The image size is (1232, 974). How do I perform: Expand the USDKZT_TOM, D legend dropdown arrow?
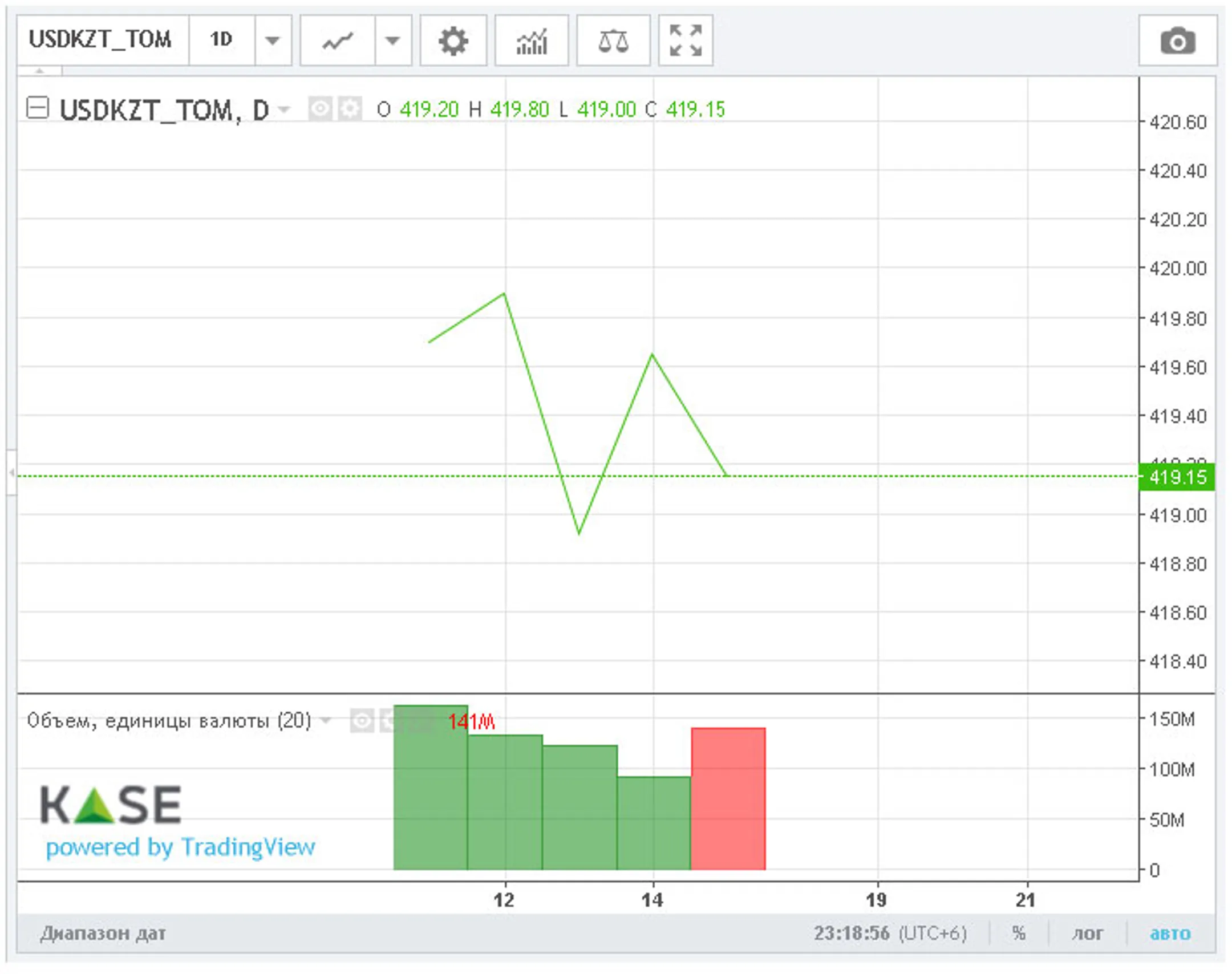pos(283,108)
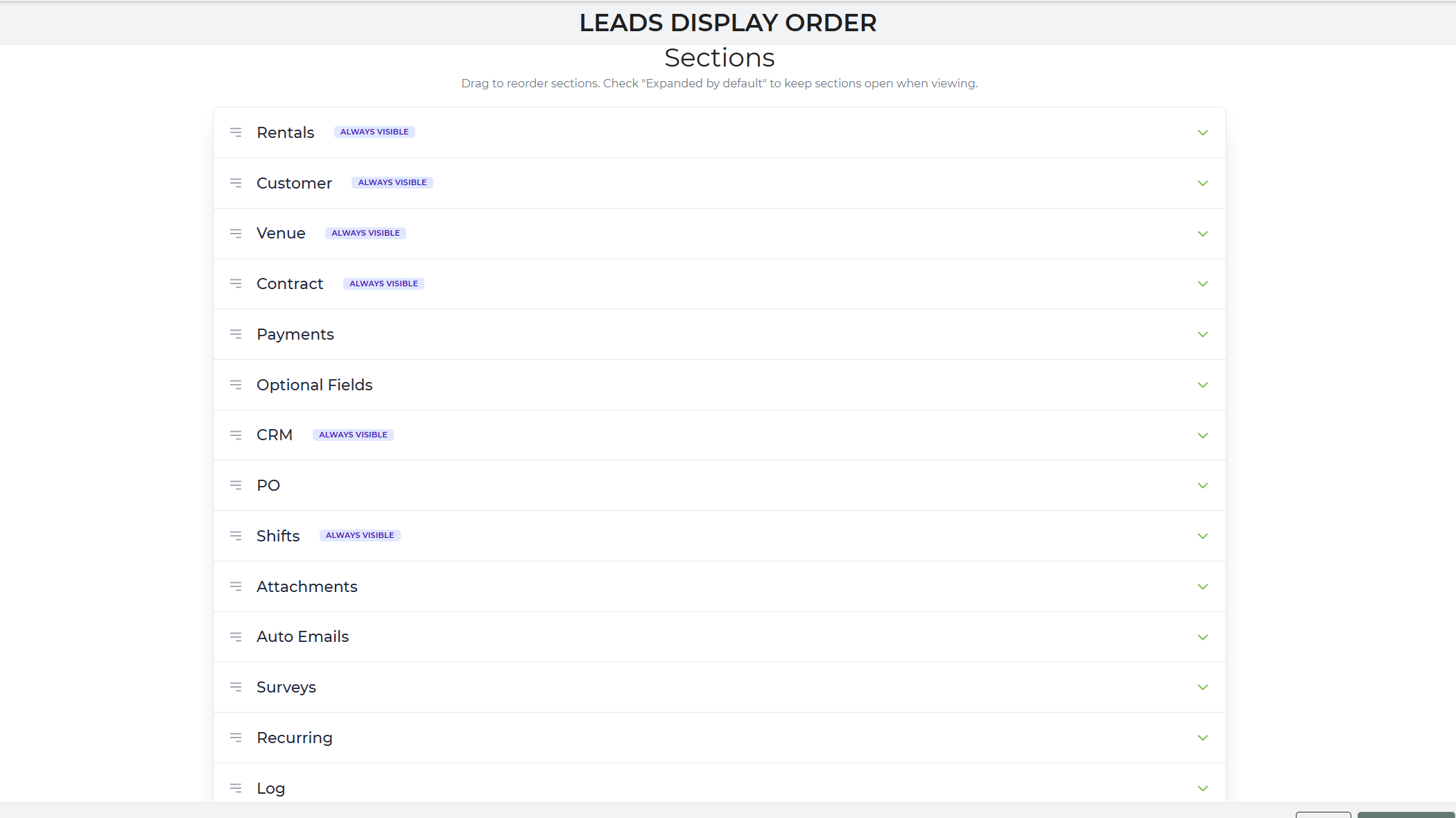Click the Recurring section label
Screen dimensions: 1456x818
[x=295, y=738]
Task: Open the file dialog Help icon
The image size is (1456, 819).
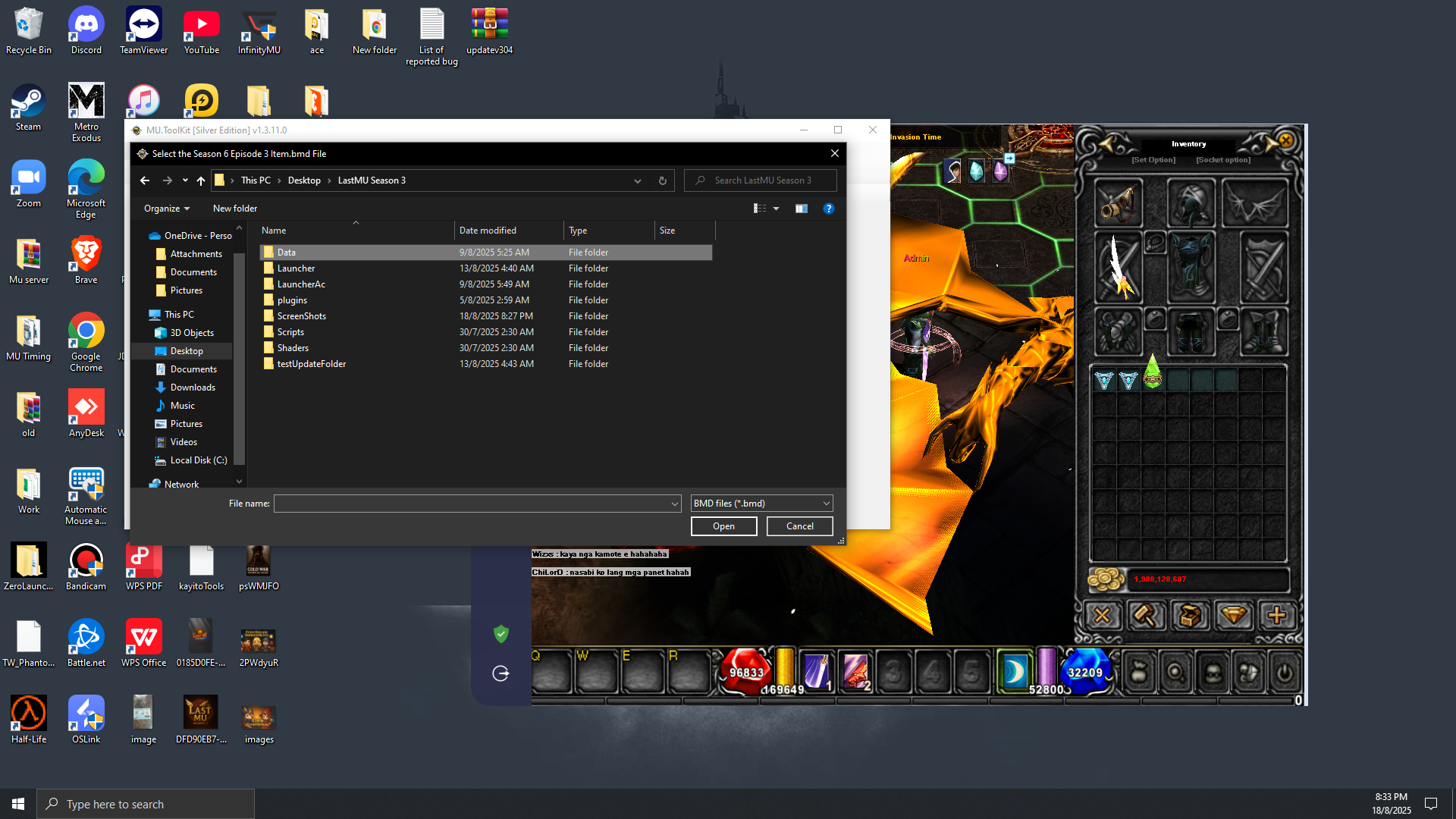Action: coord(829,209)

========

Give back exactly the lines from the one containing "Task: Open the file dialog Help icon" to the final line of the entries, both included, and no picture.

> **TASK RESULT**:
Task: Open the file dialog Help icon
The image size is (1456, 819).
Action: coord(829,209)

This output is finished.